CLIFTON PARK — After more than a year of working through the process, the town has reached an agreement with National Grid for the purchase of over 400 street lights.
The resolution, slated to be approved by the Town Board at Monday’s 5 p.m. meeting, is a significant step forward in the town’s street light energy-saving project, which seeks to retrofit all of the lights with LED bulbs.
Just over one year ago, Clifton Park contracted with Siemens Industry Inc., a company that has experience with converting lights in other Northeast communities, for the retrofitting work.
The contract, which was unanimously approved by the Town Board last November, was a step toward the town’s long-term goal of saving money by becoming more energy efficient.
The town will purchase a total of 413 streetlights at a cost of $480,459, plus $10,464 in transition costs for the project, but the conversion is projected to save almost $5 million in energy and utility costs over 20 years. The town is expecting to recoup its investment in the lights in seven years.
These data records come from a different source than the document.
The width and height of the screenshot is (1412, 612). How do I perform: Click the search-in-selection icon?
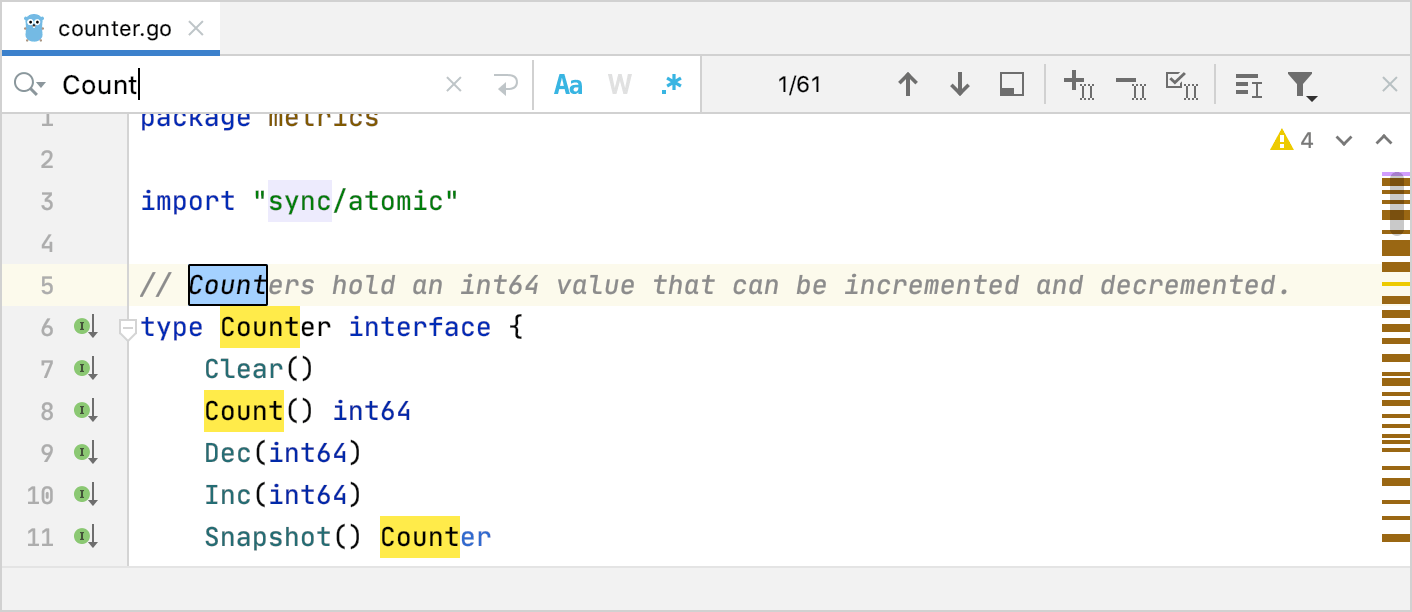pyautogui.click(x=1011, y=84)
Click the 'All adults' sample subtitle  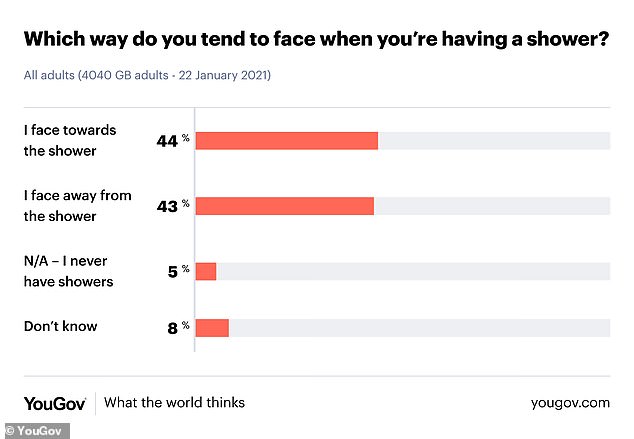coord(147,75)
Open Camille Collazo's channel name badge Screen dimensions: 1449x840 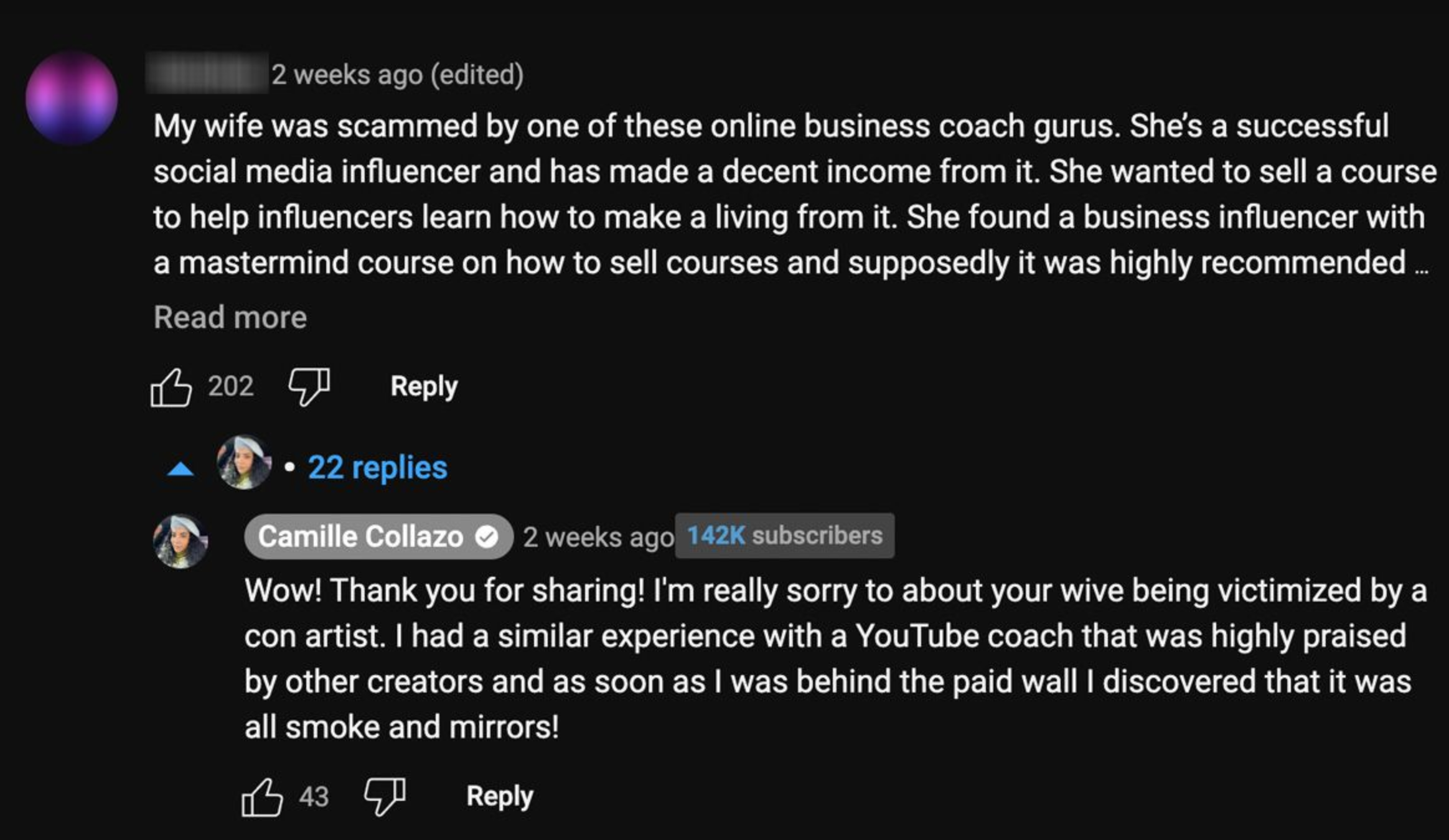[x=361, y=536]
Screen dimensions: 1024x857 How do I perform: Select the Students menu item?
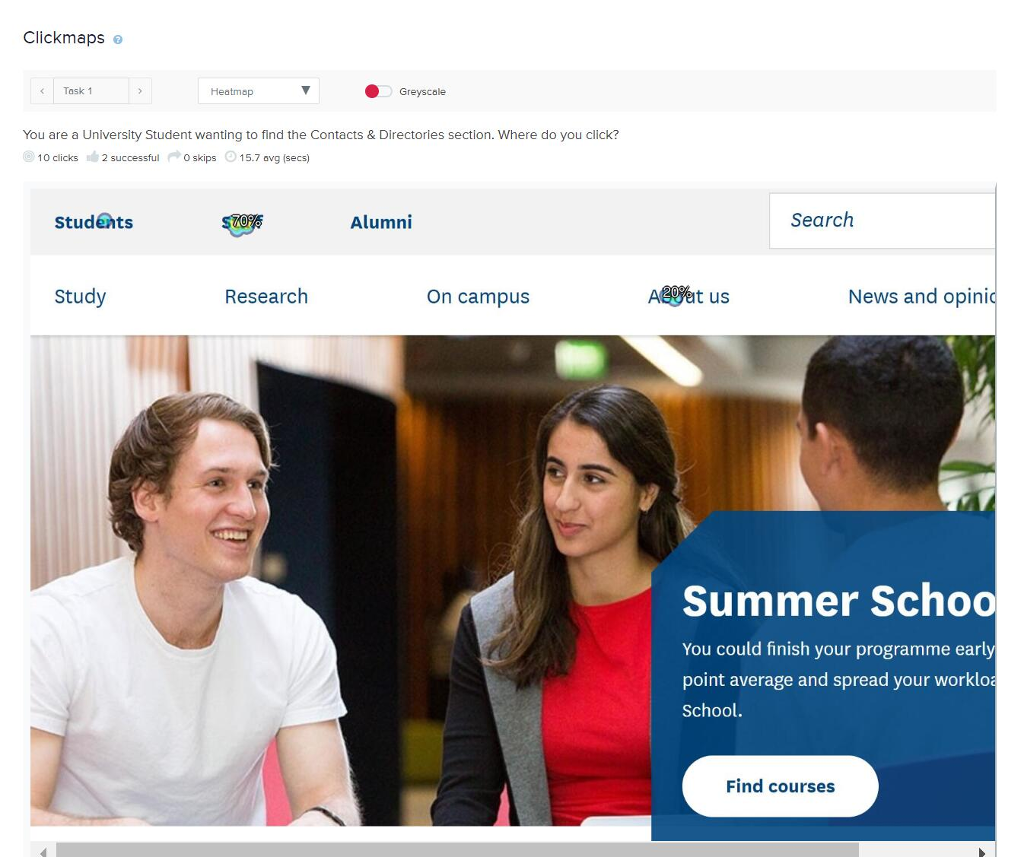93,222
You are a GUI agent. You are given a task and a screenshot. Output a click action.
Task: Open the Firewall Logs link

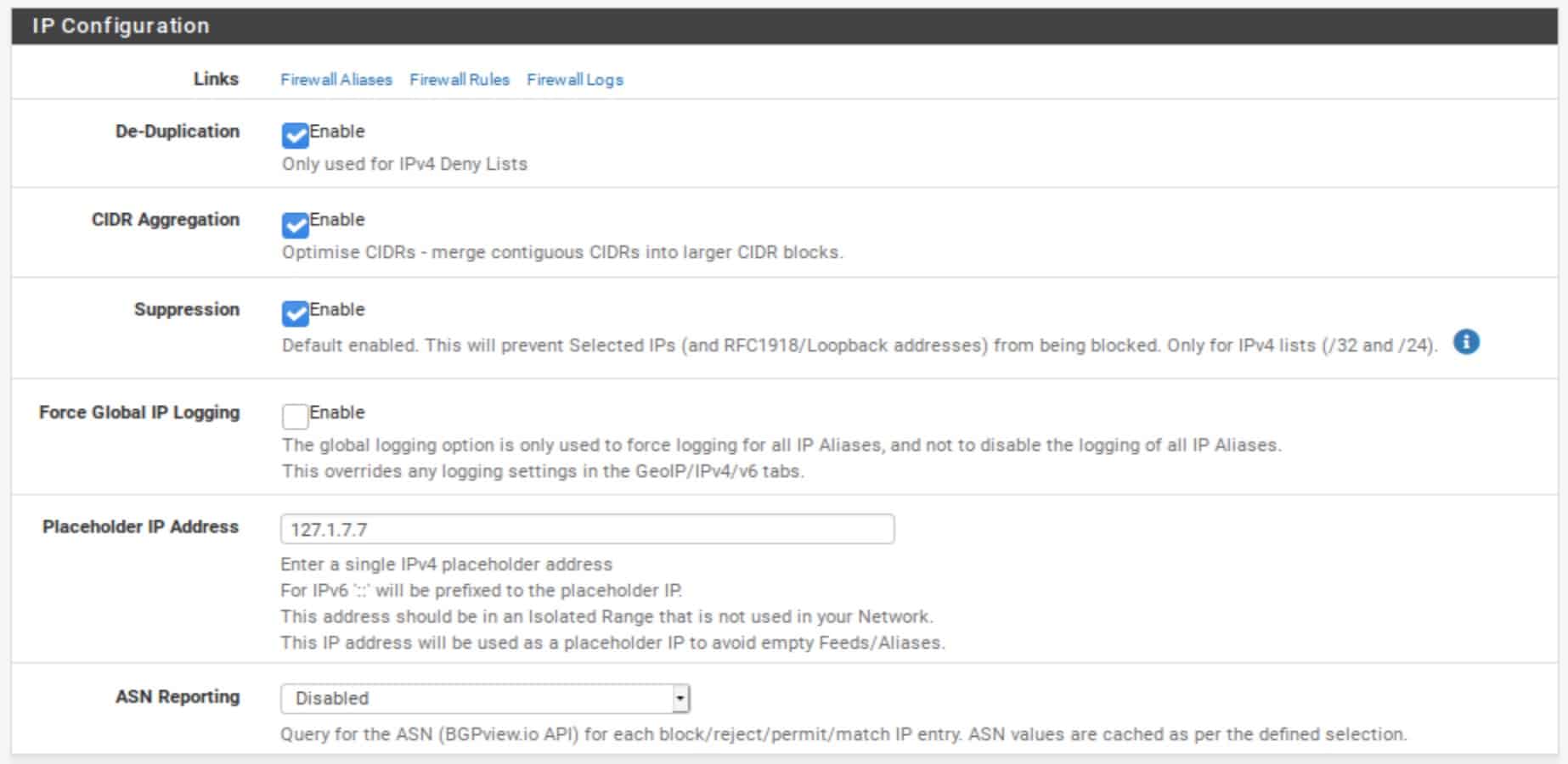575,80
The town is expected to save 60 to 65 percent in energy expenses after the new LED lighting is installed.
The new lights will include technology that allows for efficient maintenance and the ability to dim or brighten specific lights, the town said.
Smart City street lighting controls will be installed, as well, to allow the town to monitor nearby air quality, traffic and noise. The town-controlled lighting will also enhance safety for pedestrians and cyclists, according to town officials.
As part of the conversion, Siemens will train town employees how to replace the bulbs, which are projected to last 10 years.
The installation of a control node in each new light will allow them to be dimmed or brightened as necessary during special events or emergencies.
Town Supervisor Phil Barrett has referred to the plan as a victory for the town, and a move down the path toward making Clifton Park as environmentally sustainable as possible.
“We are incorporating the equipment necessary to ensure Clifton Park remains on the forefront of technological advancement,” Barrett said.
Clifton Park is not the first local municipality to switch over to LED lights.
Last year, the city of Schenectady, through its Schenectady’s Smart City Initiative, announced that National Grid would install LED lights in approximately 4,200 streetlights across the city, along with networked lighting controls, Wi-Fi capabilities, as well as the Smart City technology. The latter will allow the light poles to be fitted with environmental sensors and other technology related to public safety, health care and the delivery of other public services.
Once the Town Board approves a contract with National Grid for the purchase of the street lights, the contract will be forwarded to the New York State Public Service Commission for approval.